Smith also has received recognition for his community involvement, beginning in 2001, when he earned the Men's Volunteer Award from the San Diego Lesbian, Gay, Bisexual, and Transgender Community Center (LGBT Center). In 2005, he received the Transgender Community Coalition Community Service Award, as well as the Outstanding Volunteer of the Year Award (Medical) from AIDS Walk San Diego. In 2009, he received the prestigious A. Brad Truax Award for outstanding HIV/AIDS service, presented by the County of San Diego Health and Human Services Agency.
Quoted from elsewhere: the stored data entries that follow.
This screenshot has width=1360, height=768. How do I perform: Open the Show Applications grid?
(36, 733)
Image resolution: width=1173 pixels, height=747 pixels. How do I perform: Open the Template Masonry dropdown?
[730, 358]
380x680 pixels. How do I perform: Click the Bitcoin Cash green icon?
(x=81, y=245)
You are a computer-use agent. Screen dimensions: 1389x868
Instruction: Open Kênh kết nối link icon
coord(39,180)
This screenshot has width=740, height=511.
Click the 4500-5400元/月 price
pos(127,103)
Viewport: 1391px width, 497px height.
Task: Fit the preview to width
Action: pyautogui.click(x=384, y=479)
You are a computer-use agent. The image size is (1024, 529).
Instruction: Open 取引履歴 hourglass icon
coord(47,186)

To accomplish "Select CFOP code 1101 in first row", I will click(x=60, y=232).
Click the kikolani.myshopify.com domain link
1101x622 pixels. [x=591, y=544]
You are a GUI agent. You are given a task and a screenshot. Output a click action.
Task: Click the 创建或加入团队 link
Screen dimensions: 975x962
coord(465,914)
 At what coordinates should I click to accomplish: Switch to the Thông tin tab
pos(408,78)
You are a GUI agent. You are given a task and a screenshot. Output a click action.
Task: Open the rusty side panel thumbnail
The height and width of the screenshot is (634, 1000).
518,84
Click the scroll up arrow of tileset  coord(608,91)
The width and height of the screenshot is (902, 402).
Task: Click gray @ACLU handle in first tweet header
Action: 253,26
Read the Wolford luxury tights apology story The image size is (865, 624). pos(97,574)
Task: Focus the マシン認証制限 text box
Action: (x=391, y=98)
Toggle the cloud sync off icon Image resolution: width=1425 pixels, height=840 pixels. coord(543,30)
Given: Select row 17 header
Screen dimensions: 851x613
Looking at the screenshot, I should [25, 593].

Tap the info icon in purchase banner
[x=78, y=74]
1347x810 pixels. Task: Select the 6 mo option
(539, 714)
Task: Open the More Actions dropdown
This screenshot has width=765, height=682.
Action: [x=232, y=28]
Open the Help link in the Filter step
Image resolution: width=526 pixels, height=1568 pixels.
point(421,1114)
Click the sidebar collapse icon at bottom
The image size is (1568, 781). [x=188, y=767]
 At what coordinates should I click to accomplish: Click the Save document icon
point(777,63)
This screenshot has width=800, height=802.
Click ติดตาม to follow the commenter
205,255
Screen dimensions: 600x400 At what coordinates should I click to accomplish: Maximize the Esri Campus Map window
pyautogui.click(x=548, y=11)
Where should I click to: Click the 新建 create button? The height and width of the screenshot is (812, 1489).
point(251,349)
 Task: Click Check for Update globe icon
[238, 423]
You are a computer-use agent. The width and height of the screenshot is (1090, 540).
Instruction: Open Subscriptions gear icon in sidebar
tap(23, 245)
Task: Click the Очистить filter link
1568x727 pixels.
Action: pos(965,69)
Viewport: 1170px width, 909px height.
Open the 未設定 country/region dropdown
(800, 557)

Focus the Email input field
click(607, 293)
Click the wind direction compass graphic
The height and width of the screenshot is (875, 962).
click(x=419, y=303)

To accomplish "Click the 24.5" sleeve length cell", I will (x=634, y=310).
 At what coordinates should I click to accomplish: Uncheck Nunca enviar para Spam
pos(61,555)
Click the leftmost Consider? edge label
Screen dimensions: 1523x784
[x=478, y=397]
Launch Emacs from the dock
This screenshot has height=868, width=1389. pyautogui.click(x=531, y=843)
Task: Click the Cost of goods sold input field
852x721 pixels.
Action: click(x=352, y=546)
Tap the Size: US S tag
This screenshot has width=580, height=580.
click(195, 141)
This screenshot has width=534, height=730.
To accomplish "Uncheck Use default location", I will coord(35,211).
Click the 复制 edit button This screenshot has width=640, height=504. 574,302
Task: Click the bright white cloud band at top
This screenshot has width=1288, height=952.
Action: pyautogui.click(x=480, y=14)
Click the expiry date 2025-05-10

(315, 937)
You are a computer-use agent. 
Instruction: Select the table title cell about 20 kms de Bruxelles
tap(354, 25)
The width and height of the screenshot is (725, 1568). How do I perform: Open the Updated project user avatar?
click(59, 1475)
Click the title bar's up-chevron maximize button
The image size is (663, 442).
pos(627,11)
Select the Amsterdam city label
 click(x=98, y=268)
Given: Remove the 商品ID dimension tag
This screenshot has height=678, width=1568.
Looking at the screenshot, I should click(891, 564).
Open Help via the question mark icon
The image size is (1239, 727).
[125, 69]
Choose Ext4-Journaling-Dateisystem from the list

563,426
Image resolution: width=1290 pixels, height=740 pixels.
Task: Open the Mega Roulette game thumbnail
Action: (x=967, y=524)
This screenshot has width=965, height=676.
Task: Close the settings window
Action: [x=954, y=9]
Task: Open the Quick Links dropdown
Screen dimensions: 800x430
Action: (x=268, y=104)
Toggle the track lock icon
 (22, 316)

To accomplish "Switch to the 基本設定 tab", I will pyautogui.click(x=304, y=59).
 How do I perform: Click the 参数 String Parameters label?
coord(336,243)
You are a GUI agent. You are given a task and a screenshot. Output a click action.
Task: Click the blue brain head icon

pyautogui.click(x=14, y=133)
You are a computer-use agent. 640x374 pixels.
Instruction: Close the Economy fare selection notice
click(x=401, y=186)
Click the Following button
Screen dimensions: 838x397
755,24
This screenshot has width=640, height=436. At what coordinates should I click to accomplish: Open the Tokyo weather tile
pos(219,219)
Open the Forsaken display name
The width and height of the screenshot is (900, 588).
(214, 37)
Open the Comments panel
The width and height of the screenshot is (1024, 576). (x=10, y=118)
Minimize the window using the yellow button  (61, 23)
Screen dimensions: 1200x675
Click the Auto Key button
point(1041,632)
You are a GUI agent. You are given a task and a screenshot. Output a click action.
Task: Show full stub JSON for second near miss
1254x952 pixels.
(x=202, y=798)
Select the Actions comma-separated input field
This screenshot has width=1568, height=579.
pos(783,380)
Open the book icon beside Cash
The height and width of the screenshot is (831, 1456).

== Professional Failures ==
Smith believes in highlighting professional challenges and failures. He thinks it is important to acknowledge that being a physician scientist requires resilience, and that it helps others who are trying to be physician scientists to openly share such "failures”.

== Personal ==
In addition to academic and clinical research, Smith has developed equal passions for creative writing, travel, and adventurous dining. His friend and colleague, Sanjay R. Mehta, MD, assistant professor of medicine at UC San Diego, said in 2013, “If this HIV stuff gets boring for [Smith], he'll do great as the next host of ‘Bizarre Foods,' as he's willing to test his palate all over the world.” Smith has published poems in JAMA and Annals of Internal Medicine, and still finds time to write. He is currently writing a book on becoming a virologist physician scientist in the time of viral pandemics.

In 2015, Smith married his long-time partner, Asherlev Santos, assistant professor in the Public Health graduate program at California State University San Marcos.